Autre vedette en tête, autre négociation rugueuse. Pour que Salvador Dalí (oui, oui, le prince dandy du surréalisme), qui rêvait d’être “l’acteur le mieux payé au monde” daigne accepter le rôle de l’empereur fou de l’univers Padisha Shaddam IV, Michel Seydoux lui promet de le rémunérer à hauteur de… 100 000 dollars la minute d’apparition à l’écran. Une folie. Heureusement, Mike Jagger n’est pas aussi exigeant. “Je l’imaginais dans le rôle de Feyd Rautha (le neveu du baron Harkonnen, ndlr), précise Jodorowsky. Avant de se remémorer : “J’étais à une soirée parisienne (…) et à l’autre extrémité de la pièce il était là ! Il a avancé, puis s’est planté devant moi. Je lui ai demandé si il voulait jouer dans mon film, et il m’a répondu un seul mot : Oui”. Jackpot.

#### CONSIGNE A:
Relevez tous les personnages de fiction dont l'extrait donne le nom.
#### CONSIGNE B:
D'après l'extrait, quelle rémunération Michel Seydoux promet-il à Salvador Dalí ?

#### DONNÉES FOURNIES:
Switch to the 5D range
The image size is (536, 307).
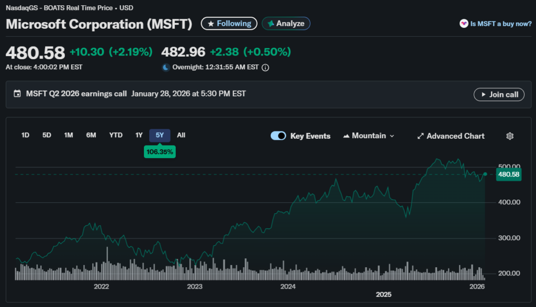(47, 135)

#### CORRIGÉ A:
Padisha Shaddam IV, Feyd Rautha, le baron Harkonnen

#### CORRIGÉ B:
100 000 dollars par minute d'apparition à l'écran.